KUTIPAN HALAMAN:
=====

Oleh : KH.Nasruddin, Pengasuh Pondok Pesantren Al Mabda’ Al Islamiy, Semarang
Ketika seorang santri mengkaji kitab Kitab Fiqih di Pesantren, biasanya, setelah membuka Kitabnya di awal bab, ia akan di ajak bicara masalah Thaharah (bersuci) yang benar menurut Hukum Syara’.
Namun ketika ia sudah nyampai pertiga akhir dari Kitab yang ia kaji, mau tidak mau, ia secara pasti akan di ajak pengarang kitab untuk membicarakan Hukum Hudud.
Yaitu aturan yg berbicara persanksian yang di panggulkan kepada seluruh warga Negara Khilafah yang Merdeka, Mukallaf dan Berakal sehat.
Santri dari jawa barat sampai jawa timur, dari zaman kiyai Hasyim sampai titik tahun ini pasti juga masih membacanya.
Pertanyaan yang belum terjawab,
”UNTUK APA SEMUA ITU DI BACAKAN, DI PELAJARI DAN DI AJARKAN KEMBALI PADA GENERASI SANTRI BERIKUTNYA?. ATAUKAH ITU SEMUA DI LAKUKAN HANYA SEBAGAI ILMU “PENGETAHUAN”, YANG TIDAK MUNGKIN BISA DI LAKSANAKAN, DAN TIDAK PERLU DI UPAYAKAN PELAKSANAANNYA?”
Kalau benar begitu jawabnya, bukankah dogma “MU’ADDHABUN MIN QABLI UBBADIL WATSAN” (orang Alim yang tidak mengamalkan ilmunya, akan di siksa sebelum para penyembah berhala) masih juga di ajarkan? Itu artinya, di pesantren selalu di ajarkan, untuk getol mencari ilmu, dan untuk di amalkan. BUKAN UNTUK PINTER PINTERAN.

=====

MATERI SUMBER:
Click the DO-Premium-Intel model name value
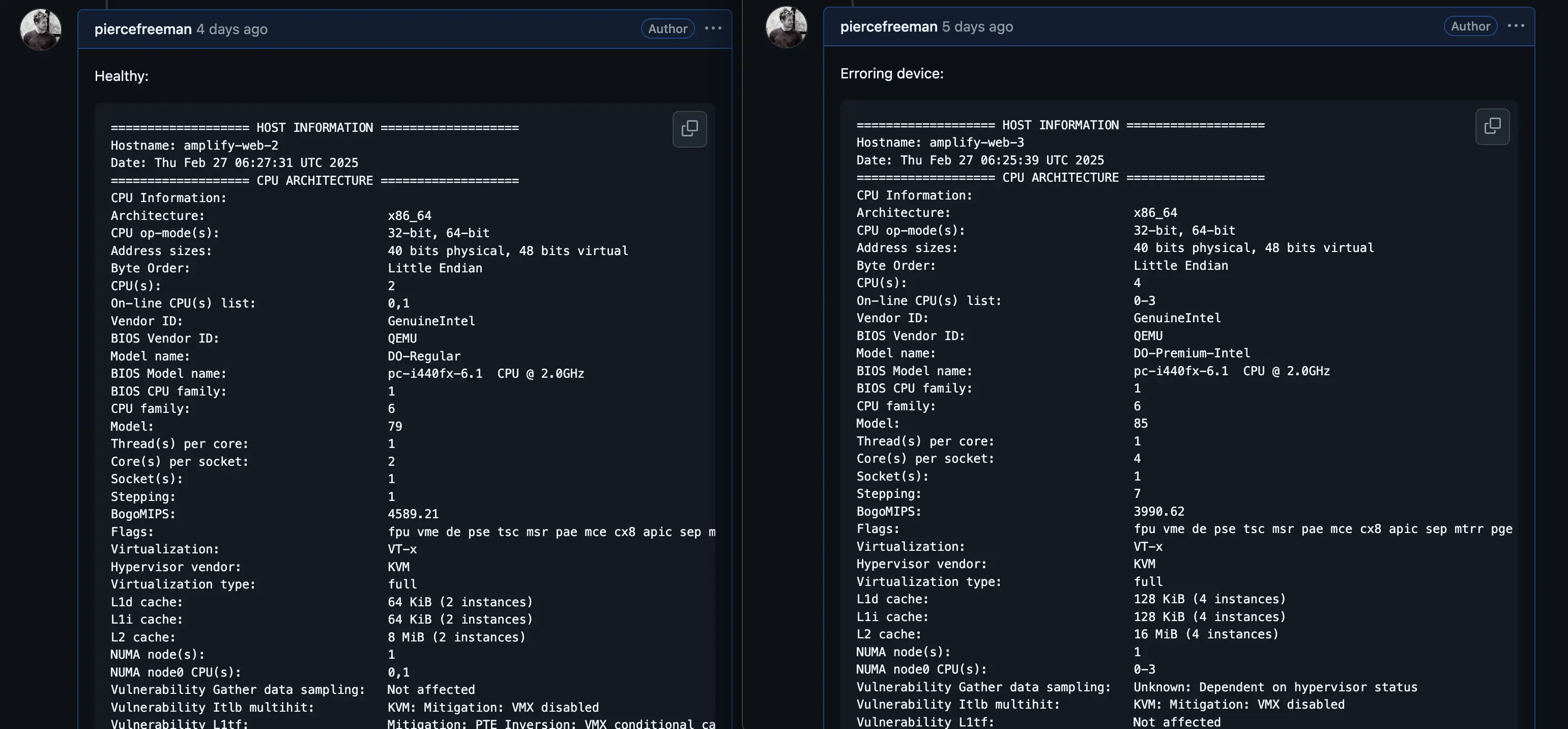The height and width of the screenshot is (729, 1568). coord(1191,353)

=====

TUGAS:
Jawablah pertanyaan berikut berdasarkan kutipan tentang kajian kitab fikih di pesantren.
(a) Masalah apa yang biasanya dibicarakan kepada santri di awal bab ketika ia membuka kitab fikih?
(b) Di bagian kitab yang mana santri pasti akan diajak membicarakan hukum hudud?
(c) Menurut dogma yang dikutip, siapa yang akan disiksa sebelum para penyembah berhala?
Materi sumber tidak diperlukan untuk pengerjaan ini.

JAWABAN TUGAS:
(a) Santri biasanya diajak membicarakan masalah thaharah (bersuci) yang benar menurut hukum syara'.
(b) Santri diajak membicarakannya ketika ia sudah sampai di pertiga akhir kitab yang ia kaji.
(c) Yang akan disiksa adalah orang alim yang tidak mengamalkan ilmunya.